Currently, ALMA supports 10 directions: English↔German, Englishs↔Czech, Englishs↔Icelandic, Englishs↔Chinese, Englishs↔Russian. However, it may surprise us in other directions :)
### What language directions do X-ALMA support?
X-ALMA supports 50 languages and 98 directions (into and from English): da,nl,de,is,no,sv,af,ca,ro,gl,it,pt,es,bg,mk,sr,uk,ru,id,ms,th,vi,mg,fr,hu,el,cs,pl,lt,lv,ka,zh,ja,ko,fi,et,gu,hi,mr,ne,ur,az,kk,ky,tr,uz,ar,he,fa
### When should I stop fine-tuning at stage 1?
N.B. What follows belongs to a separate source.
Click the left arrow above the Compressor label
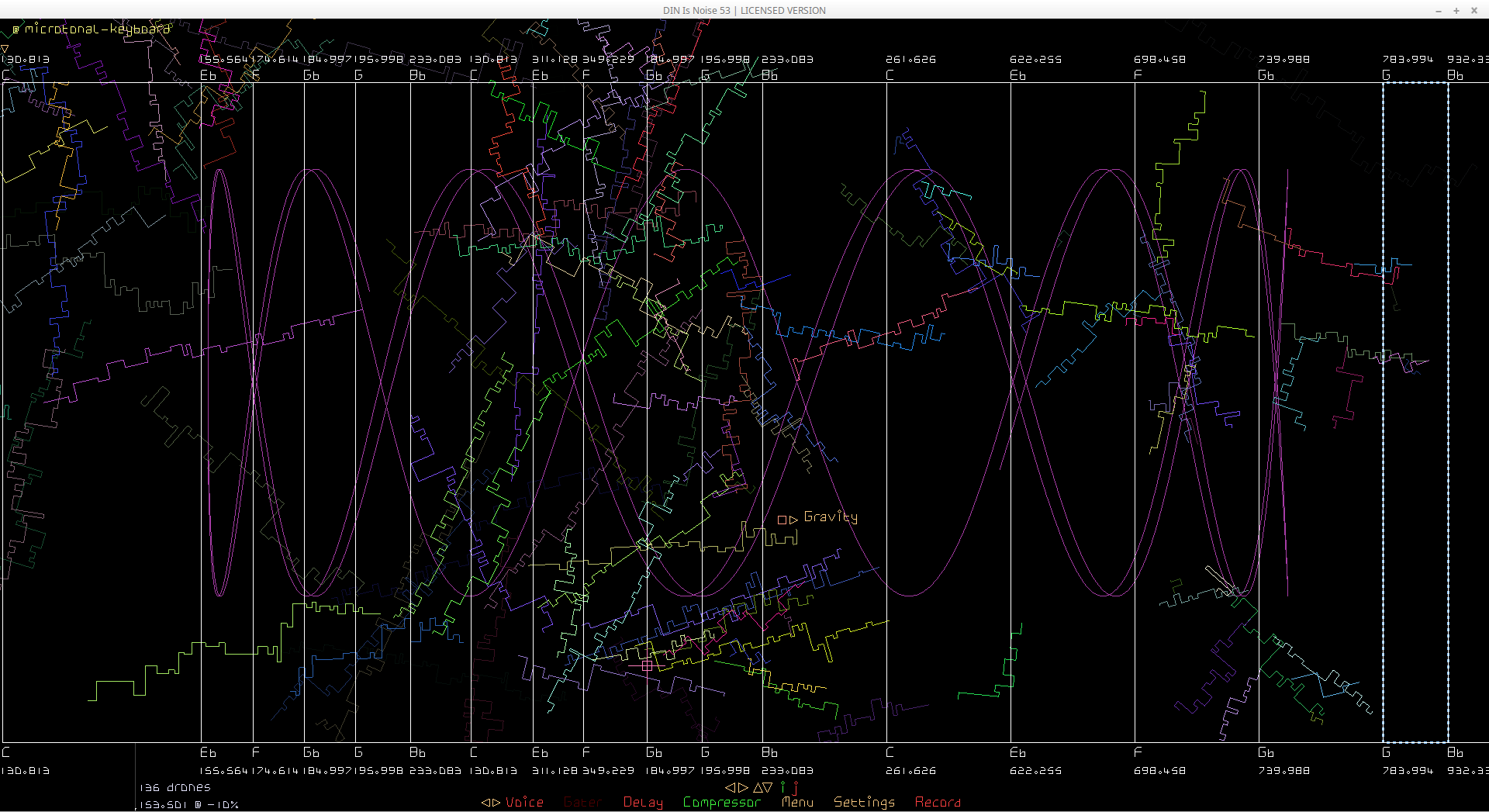 [731, 787]
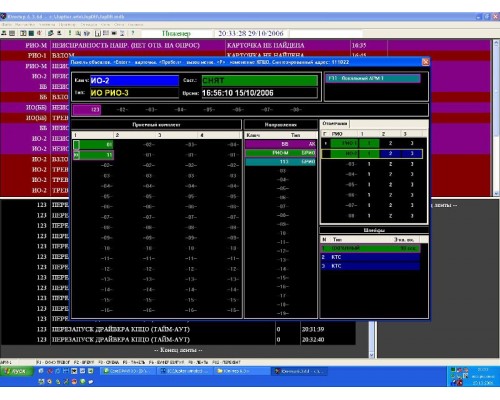The width and height of the screenshot is (500, 400).
Task: Open the Файл menu in menu bar
Action: [x=6, y=25]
Our 7B and 13B models are trained on 20B and 12B tokens, respectively. However, as indicated in the paper, fine-tuning 1B tokens should boost the performance substantially. The steps required to fine-tune 1 billion tokens also vary based on your batch size. In our case, the batch size is calculated as follows: 16 GPUs * 4 (batch size per GPU) * 4 (gradient accumulation steps) = 256. With a sequence length of 512, we need approximately 8,000 steps to train on 1 billion tokens, calculated as 10^9 / (256*512) ≈8000 steps. However, you may choose to fine-tune more steps to get better performance.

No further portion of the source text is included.